[Text excerpt start]
Sorkin’s usual authorial magic manages to create a kind of intense interpersonal drama out of this legal melee by characterizing Tom Hayden as a kind of goody two shoes once he gets inside a courtroom and before a judge. Many of the rest of the defendants – Jerry Rubin, Abbie Hoffman, and certainly Bobby Seale (not officially one of the Chicago 7, but brought along for the trial nonetheless) – are often vocal and demonstrative, while Hayden plays the good boy. It’s an effective dramatic strategy that, even though a bit manipulative and not quite adhering to the facts, in the end plays out in a satisfying way.
Some of the acting is exceptionally good, and a number of those are great British actors who provide compelling accounts of these distinctively American personalities.
Leading this pack is Mark Rylance who makes an extremely convincing William Kunstler, lead lawyer for the Chicago 7. He literally disappears into the role and manages to convey a radical and sharp Jewish New York defense attorney as masterfully as he conveyed Tudor-era courtier Thomas Cromwell in the magnificent 2015 series Wolf Hall.
Sacha Baron Cohen, known widely as the protagonist of the wildly satirical and unhinged Borat films which he wrote and directed as well, demonstrates here that he can very much command the screen as a straight actor. He has done so before in other roles, but here notably rises to the occasion as Abbie Hoffman, demonstrating the nuanced complexities of that character with deftness and intelligence.
The last of these three Brit actors to contribute significantly to this film is Eddie Redmayne as Tom Hayden. Redmayne played two demonstrative film roles in recent years to great acclaim, as Stephen Hawking in the The Theory of Everything (2014) and as a transsexual in The Danish Girl (2015). Here, as the buttoned down and very self-consciously serious Tom Hayden, Redmayne has a different sort of challenge, and manages to pull off the general portrayal, and the character’s role in the dramatic denouement, very well.
[Text excerpt end]
[Given data start]
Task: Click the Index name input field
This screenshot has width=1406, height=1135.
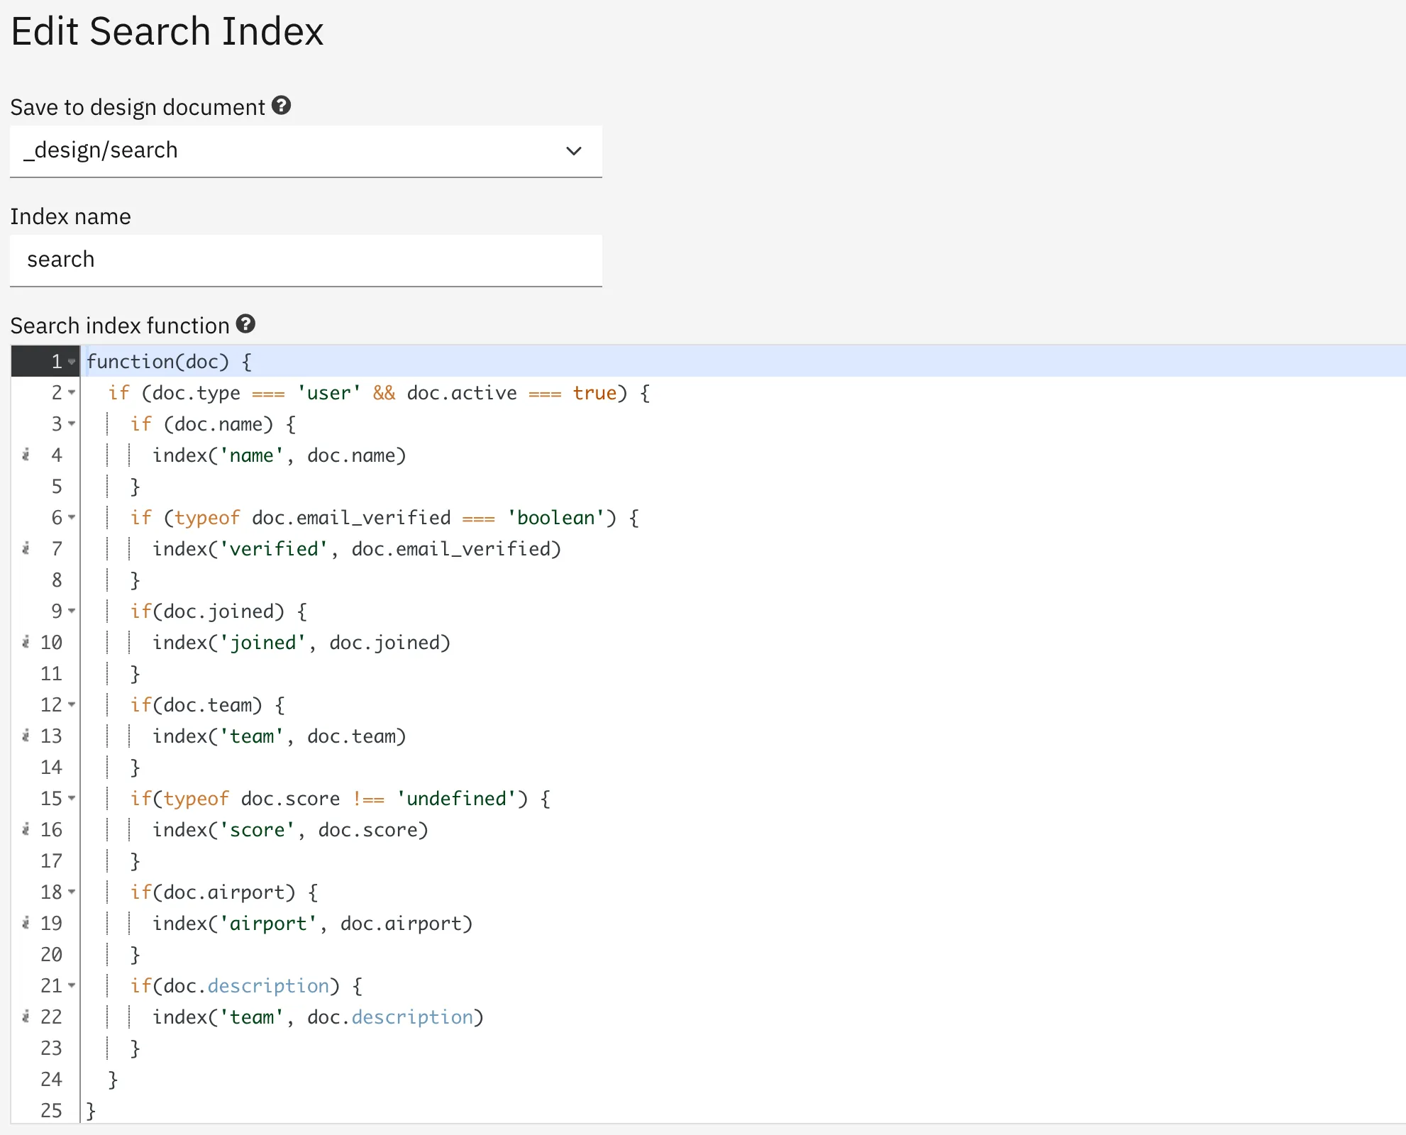Action: click(306, 260)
[Given data end]
Continue the film review about the Chicago 7 trial, picking up right after its final sentence.

As the impossibly prejudiced and difficult Judge Julius Hoffman, Frank Langella does an excellent job of conveying Hoffman’s intransigence along with a wink of irony. In an important cameo role, Michael Keaton bats it home with a stellar portrayal of Attorney General Ramsey Clark, the defense’s star witness. As the wrongly treated Bobby Seale, not officially a member of the Chicago 7 but included in the trial without his chosen lawyer present, Yahya Abdul-Mateen II is vivid and strong.
Though the courtroom drama aspect of the film is very well done, there is, for those who know the era well, something about the pitch of political anguish surrounding it that does not quite come through, thereby making what goes on in this courtroom story seem a bit contained. Furthermore, the constrained and manipulated portrayals of SDS-niks Tom Hayden and Rennie Davis, though effective for dramatic purposes, serves the drama at some expense to the history. Here, Abbie Hoffman comes off stronger as an articulate exponent of revolution, while Hayden and Davis are shown as ideological sticks in the mud who are neither particularly charismatic nor forthright. Hoffman was certainly a colorful character, and sharper than he was sometimes portrayed; but Hayden, a serious politico, was sober and serious, but not as sheepish as the script indicates.
Nonetheless, despite some of these liberties taken with the facts to make a courtroom drama dramatic, the film is excellent, exhibiting, of course, Sorkin’s writing talents and the talents of some great actors, but also shows Sorkin’s capacities as a director, a fairly new role for him.